## EXERCISE DETAILS
Each line below must be set down exactly as it stands.

(PROVIDED INFORMATION)

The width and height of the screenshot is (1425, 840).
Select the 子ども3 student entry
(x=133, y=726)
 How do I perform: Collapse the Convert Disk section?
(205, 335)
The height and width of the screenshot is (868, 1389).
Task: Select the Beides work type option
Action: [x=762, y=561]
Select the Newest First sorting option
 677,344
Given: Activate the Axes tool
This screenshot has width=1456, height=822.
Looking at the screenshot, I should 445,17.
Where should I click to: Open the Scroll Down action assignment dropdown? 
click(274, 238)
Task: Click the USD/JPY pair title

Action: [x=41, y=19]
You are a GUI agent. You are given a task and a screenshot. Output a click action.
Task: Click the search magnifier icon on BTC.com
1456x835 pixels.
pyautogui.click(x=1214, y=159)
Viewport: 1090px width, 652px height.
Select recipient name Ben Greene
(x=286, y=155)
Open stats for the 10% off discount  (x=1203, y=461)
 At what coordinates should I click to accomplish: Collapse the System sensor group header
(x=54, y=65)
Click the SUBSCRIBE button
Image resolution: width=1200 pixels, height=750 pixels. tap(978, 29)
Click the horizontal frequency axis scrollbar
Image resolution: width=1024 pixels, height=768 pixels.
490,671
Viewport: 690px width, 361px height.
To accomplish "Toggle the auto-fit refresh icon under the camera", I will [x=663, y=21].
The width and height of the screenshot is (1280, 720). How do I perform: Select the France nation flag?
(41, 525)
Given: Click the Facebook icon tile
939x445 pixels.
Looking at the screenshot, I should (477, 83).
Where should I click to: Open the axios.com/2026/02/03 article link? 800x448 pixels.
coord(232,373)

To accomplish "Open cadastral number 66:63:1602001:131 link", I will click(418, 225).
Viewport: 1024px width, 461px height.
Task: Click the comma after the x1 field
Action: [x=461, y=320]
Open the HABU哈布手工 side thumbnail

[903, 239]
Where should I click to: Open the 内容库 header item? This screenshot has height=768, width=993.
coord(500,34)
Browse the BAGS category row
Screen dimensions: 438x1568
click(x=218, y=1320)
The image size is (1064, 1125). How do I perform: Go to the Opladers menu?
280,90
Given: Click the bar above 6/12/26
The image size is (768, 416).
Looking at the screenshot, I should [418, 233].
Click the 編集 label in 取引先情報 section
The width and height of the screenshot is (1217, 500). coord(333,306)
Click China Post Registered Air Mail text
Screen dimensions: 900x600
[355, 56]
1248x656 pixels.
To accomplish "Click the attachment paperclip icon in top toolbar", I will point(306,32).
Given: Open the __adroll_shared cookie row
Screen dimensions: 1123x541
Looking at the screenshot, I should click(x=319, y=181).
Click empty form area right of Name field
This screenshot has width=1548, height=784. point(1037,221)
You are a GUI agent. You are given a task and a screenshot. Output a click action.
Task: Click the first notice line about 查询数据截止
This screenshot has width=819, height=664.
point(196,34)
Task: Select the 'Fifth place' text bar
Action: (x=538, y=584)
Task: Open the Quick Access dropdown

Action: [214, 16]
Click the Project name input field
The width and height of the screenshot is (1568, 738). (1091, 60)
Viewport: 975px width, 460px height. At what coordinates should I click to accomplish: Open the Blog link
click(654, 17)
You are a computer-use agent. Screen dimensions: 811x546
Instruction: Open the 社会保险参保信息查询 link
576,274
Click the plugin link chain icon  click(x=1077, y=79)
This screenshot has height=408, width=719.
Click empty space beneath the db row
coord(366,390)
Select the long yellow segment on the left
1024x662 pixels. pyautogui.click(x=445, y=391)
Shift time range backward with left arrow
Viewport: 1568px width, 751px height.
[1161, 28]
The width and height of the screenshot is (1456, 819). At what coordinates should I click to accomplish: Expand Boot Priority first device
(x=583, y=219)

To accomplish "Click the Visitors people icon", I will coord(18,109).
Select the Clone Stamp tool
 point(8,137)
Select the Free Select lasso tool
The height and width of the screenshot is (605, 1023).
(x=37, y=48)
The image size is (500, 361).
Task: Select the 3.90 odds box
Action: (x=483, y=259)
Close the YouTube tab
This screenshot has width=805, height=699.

(End PROVIDED INFORMATION)

## EXPECTED OUTPUT
The width and height of the screenshot is (1425, 840).
Select the 子ども3 student entry
(x=133, y=726)
 How do I perform: Collapse the Convert Disk section?
(205, 335)
The height and width of the screenshot is (868, 1389).
Task: Select the Beides work type option
Action: [x=762, y=561]
Select the Newest First sorting option
 677,344
Given: Activate the Axes tool
This screenshot has width=1456, height=822.
Looking at the screenshot, I should 445,17.
Where should I click to: Open the Scroll Down action assignment dropdown? 
click(274, 238)
Task: Click the USD/JPY pair title

Action: [x=41, y=19]
You are a GUI agent. You are given a task and a screenshot. Output a click action.
Task: Click the search magnifier icon on BTC.com
1456x835 pixels.
pyautogui.click(x=1214, y=159)
Viewport: 1090px width, 652px height.
Select recipient name Ben Greene
(x=286, y=155)
Open stats for the 10% off discount  (x=1203, y=461)
 At what coordinates should I click to accomplish: Collapse the System sensor group header
(x=54, y=65)
Click the SUBSCRIBE button
Image resolution: width=1200 pixels, height=750 pixels. tap(978, 29)
Click the horizontal frequency axis scrollbar
Image resolution: width=1024 pixels, height=768 pixels.
490,671
Viewport: 690px width, 361px height.
To accomplish "Toggle the auto-fit refresh icon under the camera", I will [x=663, y=21].
The width and height of the screenshot is (1280, 720). How do I perform: Select the France nation flag?
(41, 525)
Given: Click the Facebook icon tile
939x445 pixels.
Looking at the screenshot, I should (477, 83).
Where should I click to: Open the axios.com/2026/02/03 article link? 800x448 pixels.
coord(232,373)

To accomplish "Open cadastral number 66:63:1602001:131 link", I will click(418, 225).
Viewport: 1024px width, 461px height.
Task: Click the comma after the x1 field
Action: [x=461, y=320]
Open the HABU哈布手工 side thumbnail

[903, 239]
Where should I click to: Open the 内容库 header item? This screenshot has height=768, width=993.
coord(500,34)
Browse the BAGS category row
Screen dimensions: 438x1568
click(x=218, y=1320)
The image size is (1064, 1125). How do I perform: Go to the Opladers menu?
280,90
Given: Click the bar above 6/12/26
The image size is (768, 416).
Looking at the screenshot, I should [418, 233].
Click the 編集 label in 取引先情報 section
The width and height of the screenshot is (1217, 500). coord(333,306)
Click China Post Registered Air Mail text
Screen dimensions: 900x600
[355, 56]
1248x656 pixels.
To accomplish "Click the attachment paperclip icon in top toolbar", I will point(306,32).
Given: Open the __adroll_shared cookie row
Screen dimensions: 1123x541
Looking at the screenshot, I should click(x=319, y=181).
Click empty form area right of Name field
This screenshot has width=1548, height=784. point(1037,221)
You are a GUI agent. You are given a task and a screenshot. Output a click action.
Task: Click the first notice line about 查询数据截止
This screenshot has width=819, height=664.
point(196,34)
Task: Select the 'Fifth place' text bar
Action: (x=538, y=584)
Task: Open the Quick Access dropdown

Action: [214, 16]
Click the Project name input field
The width and height of the screenshot is (1568, 738). (1091, 60)
Viewport: 975px width, 460px height. At what coordinates should I click to accomplish: Open the Blog link
click(654, 17)
You are a computer-use agent. Screen dimensions: 811x546
Instruction: Open the 社会保险参保信息查询 link
576,274
Click the plugin link chain icon  click(x=1077, y=79)
This screenshot has height=408, width=719.
Click empty space beneath the db row
coord(366,390)
Select the long yellow segment on the left
1024x662 pixels. pyautogui.click(x=445, y=391)
Shift time range backward with left arrow
Viewport: 1568px width, 751px height.
[1161, 28]
The width and height of the screenshot is (1456, 819). At what coordinates should I click to accomplish: Expand Boot Priority first device
(x=583, y=219)

To accomplish "Click the Visitors people icon", I will coord(18,109).
Select the Clone Stamp tool
 point(8,137)
Select the Free Select lasso tool
The height and width of the screenshot is (605, 1023).
(x=37, y=48)
The image size is (500, 361).
Task: Select the 3.90 odds box
Action: (x=483, y=259)
Close the YouTube tab
This screenshot has width=805, height=699.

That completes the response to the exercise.